EXCERPT PROVIDED:
* Start *
Review: Three Hour Tour by L.P. Snyder

Three Hour Tour by L.P. Snyder

I got this book for one simple reason—it really amused me to think of someone writing a darker take on Gilligan’s Island. And this is darker! Everyone does not come together in a happy spirit of cooperation to make life a paradise on the isolated island. But I’m getting ahead of myself…

 

Three Hour Tour starts slow as the fairly large cast is introduced, but then picks up speed and charges away toward the last page once Snyder finally reaches the spot where he gets to turn his tourists into castaways. Once on the island, things fall apart quickly. The “important man” (think Thurston Hall with bodyguards and even less morals) takes over in what initially appears to be a reasonably democratic way but quickly becomes rule by force when people begin to disagree with him.

 

Our hero is something of a loner and slips away early on to explore the island and avoid the “bad guy”. To do this, he leaves his friends behind, but he doesn’t forget them. The island is beautifully drawn with waterfalls, caves, a lookout peak, and other exciting and totally believable features. There’s also two surprises on the island which leads to this reading a lot more like Treasure Island than Lord of the Flies.

 

The tension in the book boils down to a conflict between Dee (our hero) and the bad guy and his guards. Dee is not a violent sort of person, so his efforts are largely devoted to helping people who want to escape the bad guy do so, while trying to figure out how to help those who choose to stay behind.
* End *
REQUEST:
Finish out the next part of the review of Three Hour Tour, picking up right after its last sentence. The lines after this point are drawn from a different source.

INFORMATION SHOWN:
* Start *
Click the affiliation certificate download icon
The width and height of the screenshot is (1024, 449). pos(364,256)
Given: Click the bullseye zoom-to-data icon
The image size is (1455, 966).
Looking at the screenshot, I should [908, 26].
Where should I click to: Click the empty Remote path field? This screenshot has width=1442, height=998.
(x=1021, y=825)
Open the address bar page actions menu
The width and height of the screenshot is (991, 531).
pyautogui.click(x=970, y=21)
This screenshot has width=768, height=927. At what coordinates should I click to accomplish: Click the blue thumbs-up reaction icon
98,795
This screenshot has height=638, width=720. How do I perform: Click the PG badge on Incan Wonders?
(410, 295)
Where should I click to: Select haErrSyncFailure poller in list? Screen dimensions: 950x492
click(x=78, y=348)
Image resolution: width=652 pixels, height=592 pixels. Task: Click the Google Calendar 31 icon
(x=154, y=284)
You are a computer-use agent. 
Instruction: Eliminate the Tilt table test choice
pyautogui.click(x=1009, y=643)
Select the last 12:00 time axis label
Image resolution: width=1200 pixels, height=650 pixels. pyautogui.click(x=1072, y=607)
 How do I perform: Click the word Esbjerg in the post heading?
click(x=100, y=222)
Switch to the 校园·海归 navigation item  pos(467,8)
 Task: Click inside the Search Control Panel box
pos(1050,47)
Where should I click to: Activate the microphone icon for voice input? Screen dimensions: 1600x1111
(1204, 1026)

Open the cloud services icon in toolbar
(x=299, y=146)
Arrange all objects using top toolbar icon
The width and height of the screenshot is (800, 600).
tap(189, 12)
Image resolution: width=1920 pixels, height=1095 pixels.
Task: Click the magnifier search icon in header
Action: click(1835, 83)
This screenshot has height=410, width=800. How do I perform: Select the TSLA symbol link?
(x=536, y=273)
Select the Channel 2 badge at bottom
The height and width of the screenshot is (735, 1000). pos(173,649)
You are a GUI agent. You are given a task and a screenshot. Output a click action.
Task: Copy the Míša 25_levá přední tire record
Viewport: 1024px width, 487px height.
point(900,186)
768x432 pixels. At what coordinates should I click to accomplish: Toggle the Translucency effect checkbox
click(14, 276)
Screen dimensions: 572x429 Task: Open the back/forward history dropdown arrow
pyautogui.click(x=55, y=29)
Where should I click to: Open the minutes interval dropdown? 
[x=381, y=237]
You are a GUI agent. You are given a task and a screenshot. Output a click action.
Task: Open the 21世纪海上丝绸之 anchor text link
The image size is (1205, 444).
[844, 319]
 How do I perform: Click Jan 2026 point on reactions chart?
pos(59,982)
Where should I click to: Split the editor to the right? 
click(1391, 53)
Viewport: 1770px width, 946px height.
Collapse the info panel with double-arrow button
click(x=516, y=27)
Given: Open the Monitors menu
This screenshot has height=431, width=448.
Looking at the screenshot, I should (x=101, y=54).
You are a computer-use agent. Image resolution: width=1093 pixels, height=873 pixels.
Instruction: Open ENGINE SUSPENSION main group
* End *
RIGHT ANSWER:
Then the pirates arrive—yes, colorful pirates—and things turn much darker and more violent. By this point, Dee and his friends have also figured out that they must be very far off the normal sea lanes so these pirates also might represent their only hope of escape. The tension here is very real and the solution works pretty well.

 

My biggest problem in the book is with the circumstances leading to our castaways being stranded on the island. Snyder spends a lot of time building up a connection between the big bad guy and the captain of the cruise ship. I believed there to be some sort of corrupt deal there. This feeling was reinforced when the ship acts strange coming out of port and the crew starts lying to the passengers. Then there are mechanical difficulties which Dee convincingly points out can’t be what the passengers are being told they are. Then the passengers are put on small boats to be moved to another vessel (the three-hour tour of the title) where there are yet more mechanical problems which open them up to a rogue wave and storm. Snyder never explains what was really going on with the cruise ship and for me it was a major disappointment in the story. If there wasn’t something nefarious happening, he should have stuck with a simple, believable, mechanical problem. Since he didn’t do that, I feel like we were never given the full story.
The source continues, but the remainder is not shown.